Nous comprenons donc que cette prime a uniquement pour but de compenser les frais d’installation du lauréat à Paris. Or, chaque année, des lauréats issus du secteur privé, déjà installés en Île de France, sont éligibles à la prime spéciale d’installation lorsqu’ils intègrent le MEAE alors qu’ils n’ont pas de frais d’installation. Ce dispositif est donc source d’injustice et les gestionnaires du CSRH sont en première ligne pour renseigner les lauréats.
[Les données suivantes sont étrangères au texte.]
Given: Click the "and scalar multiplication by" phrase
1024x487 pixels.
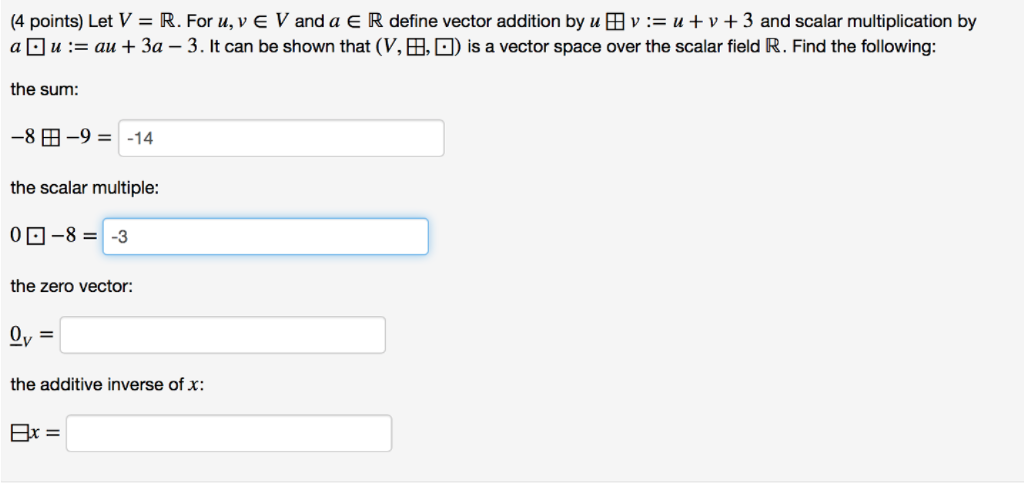Looking at the screenshot, I should tap(868, 21).
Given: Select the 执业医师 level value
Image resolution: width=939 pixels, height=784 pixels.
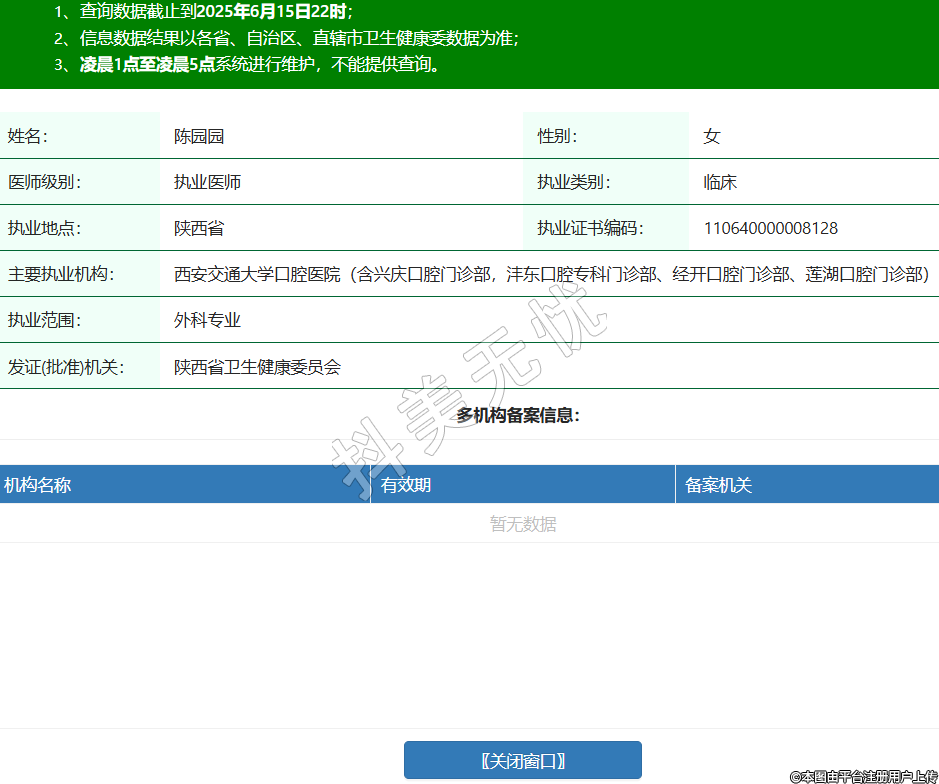Looking at the screenshot, I should tap(207, 182).

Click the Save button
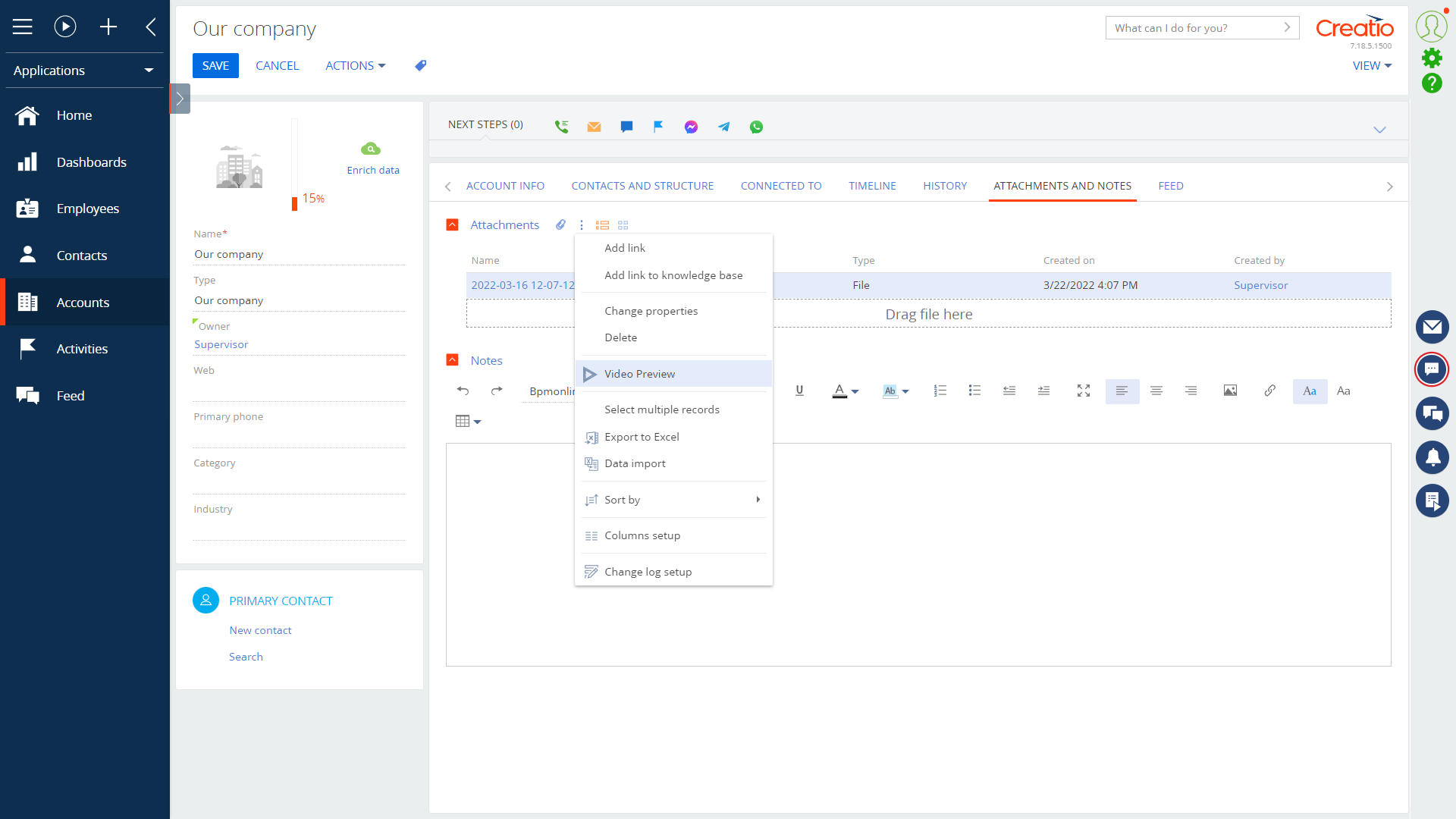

A cet égard, pouvez-vous confirmer que l’ensemble des lauréats est bien informé de la procédure et reçoit le formulaire dédié ?

Pour rappel, la prime d’installation est allouée aux agents fonctionnaires lorsqu’ils accèdent à un premier emploi dans administration de l’Etat et qu’ils reçoivent une affectation à Paris.

Il est indiqué sur Diplonet que « cette prime est versée aux seuls agents nommés dans un grade dont l’indice afférent au 1er échelon est, au jour de sa titularisation, inférieur à l’indice brut 445 et dont l’indice afférent au dernier échelon est égal au plus à l’indice brut 821.

Sont ainsi concernés au MEAE : les adjoints de chancellerie, les secrétaires de chancellerie, les secrétaires des systèmes d’information et de communication, les secrétaires des affaires étrangères, les attachés des systèmes d’informations et de communication, les traducteurs ».